クルマを速く走らせるための最初の起因。今回の場合はいかに最短で最高速度まで到達させ、最高速度をいかに長く持続させる方法を見つけ出すことだ。
 アクセルを踏めばスピードは上がる。だからといって上がるまでに時間がかかっていれば勝負にならない。まずは最初にクルマが最も力強く前進するための適切なエンジンの回転数を見つけ出し、タイヤに伝えなければならない。
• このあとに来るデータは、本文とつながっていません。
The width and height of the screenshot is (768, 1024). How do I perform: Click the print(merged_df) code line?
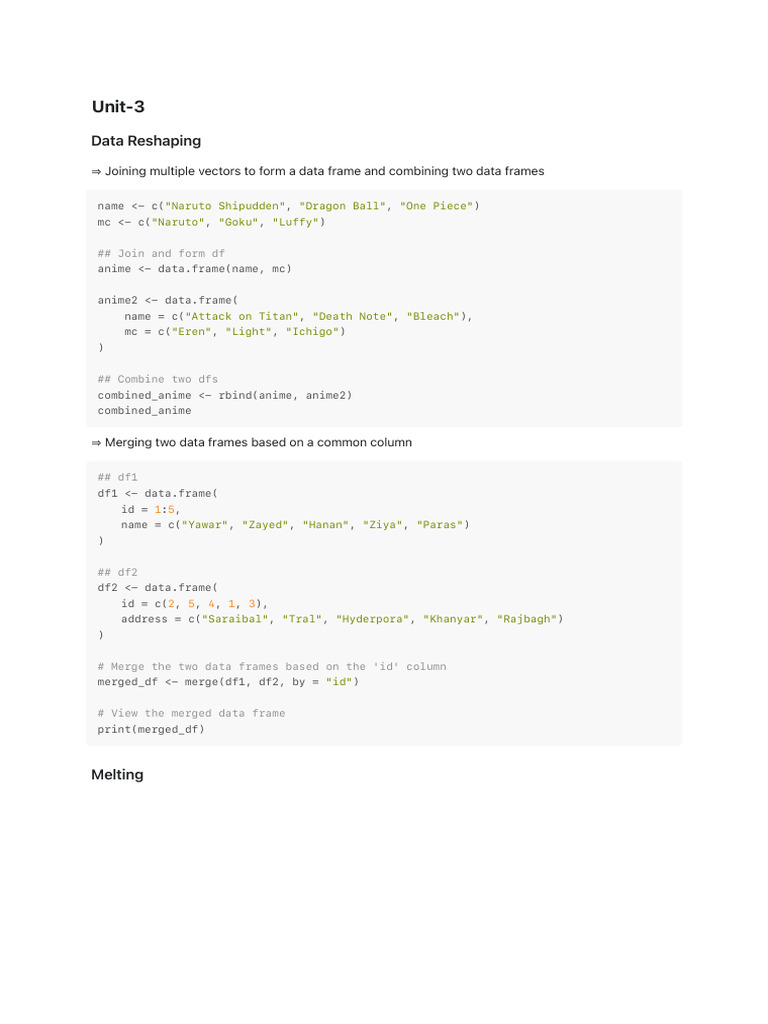(x=150, y=729)
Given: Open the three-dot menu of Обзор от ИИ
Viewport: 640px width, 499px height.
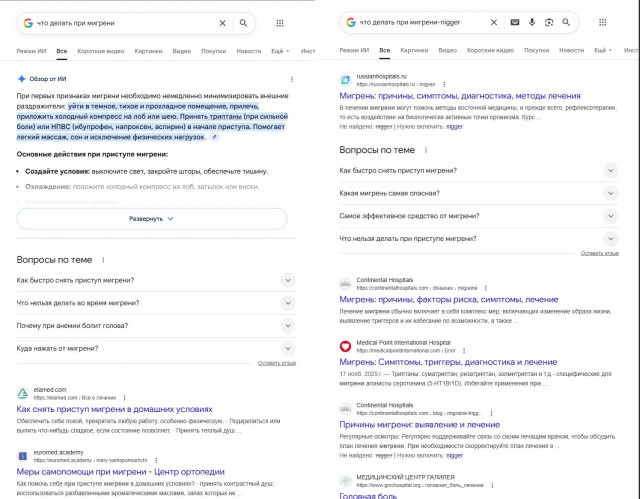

そのあいだにはクラッチとかデフとか呼ばれる駆動機関が存在しているらしく、そこで損失するエネルギーを考慮しつつ、タイヤが地面に食いつきながらも、徐々に摩擦を押さえて抵抗を少なくしていくポイントを見つけ出さなければならないのは、シューズに体重をかけ、グリップを保つことでより遠くまで次の一歩を稼ぐ動作と同じだと思えた。足だけが前に出て上体が反って上滑りしてしまっては力強い加速が得られない。
 
それに、人間と同じで身体を動かしていれば筋肉の可動もスムーズになり、いわゆる温まった状態になっていけばタイムも良くなるように、走りつづけているクルマもしだいにアタリがついてきて、動きがよくなることもあれば、各部所の温度が上がってしまい冷めている時とは挙動が悪くなることもある。
 
タイヤなんてその最たるものだし、それにプラスして路面の状況だってフラットであるとか、路面の状態とか、砂が出ているとかで、蹴り出しの勢いにも影響がある。
 
そんな変わりゆくクルマの状況を身体で感じ、把握した上で次なる手段であり、判断であったり、それを一瞬のうちに決めていかなければならない。
 
同じだった、あの時と同じ。繰り返してやるほどにからだに染み込んでくる。それがいつのまにか、あたまで考えたり判断したりするより、からだが、手が、足が勝手に判断してくるようになってくる。
 
おれはいつしかクルマの一部になっていった。